-- BEGIN SUPPLIED DATA --
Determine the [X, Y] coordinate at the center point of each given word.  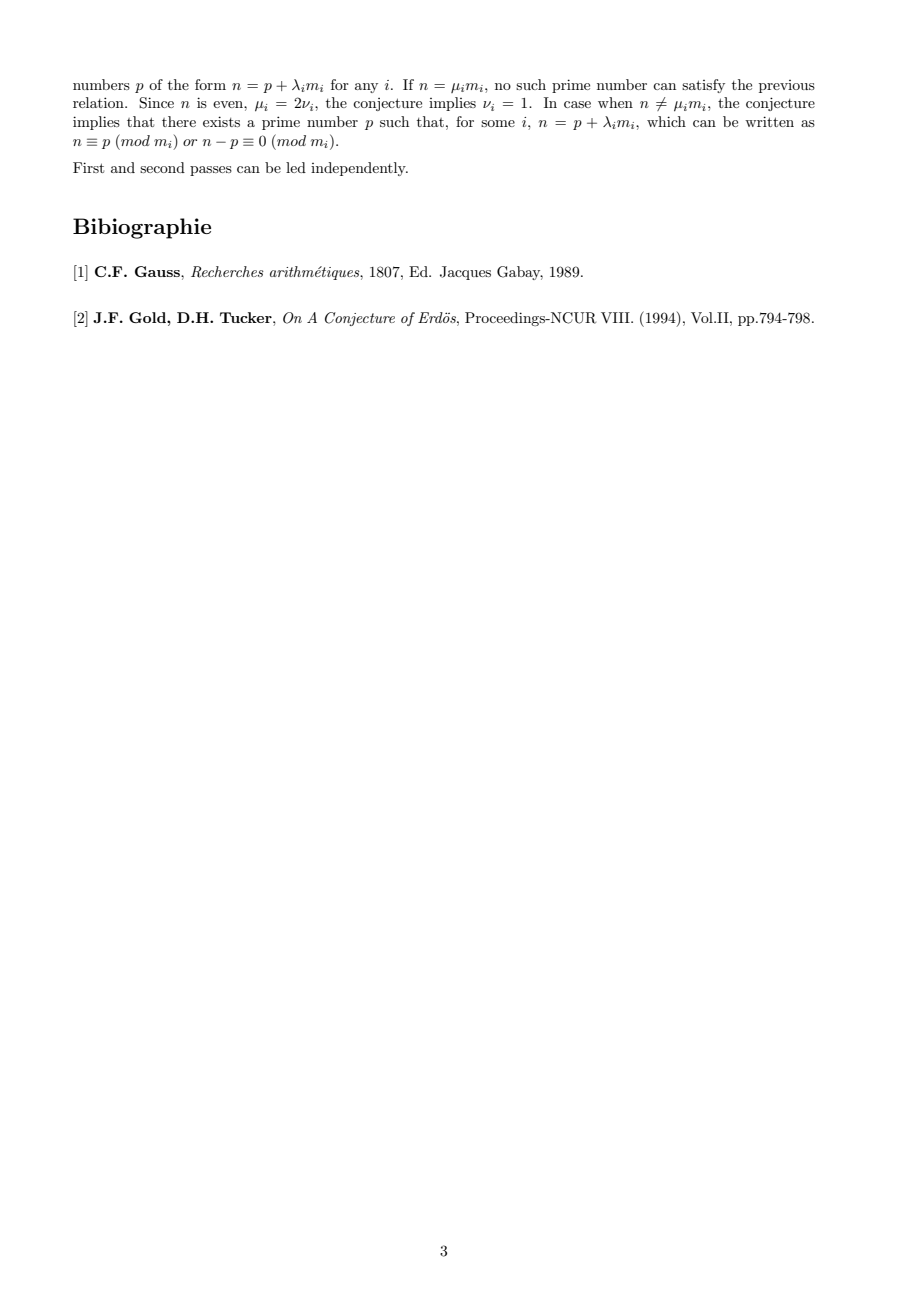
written [769, 121]
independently [359, 169]
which [666, 121]
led [296, 167]
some [498, 123]
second [162, 167]
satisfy [703, 86]
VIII [616, 317]
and [123, 167]
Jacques [465, 273]
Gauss [158, 271]
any [366, 88]
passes [211, 171]
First [88, 167]
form [210, 84]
-- END SUPPLIED DATA --
**EXERCISE REQUIREMENTS:** Quote the material above word for word, leaving out the picture.

**SOLUTION TO THIS EXERCISE:**
Determine the [X, Y] coordinate at the center point of each given word.  
written [769, 121]
independently [359, 169]
which [666, 121]
led [296, 167]
some [498, 123]
second [162, 167]
satisfy [703, 86]
VIII [616, 317]
and [123, 167]
Jacques [465, 273]
Gauss [158, 271]
any [366, 88]
passes [211, 171]
First [88, 167]
form [210, 84]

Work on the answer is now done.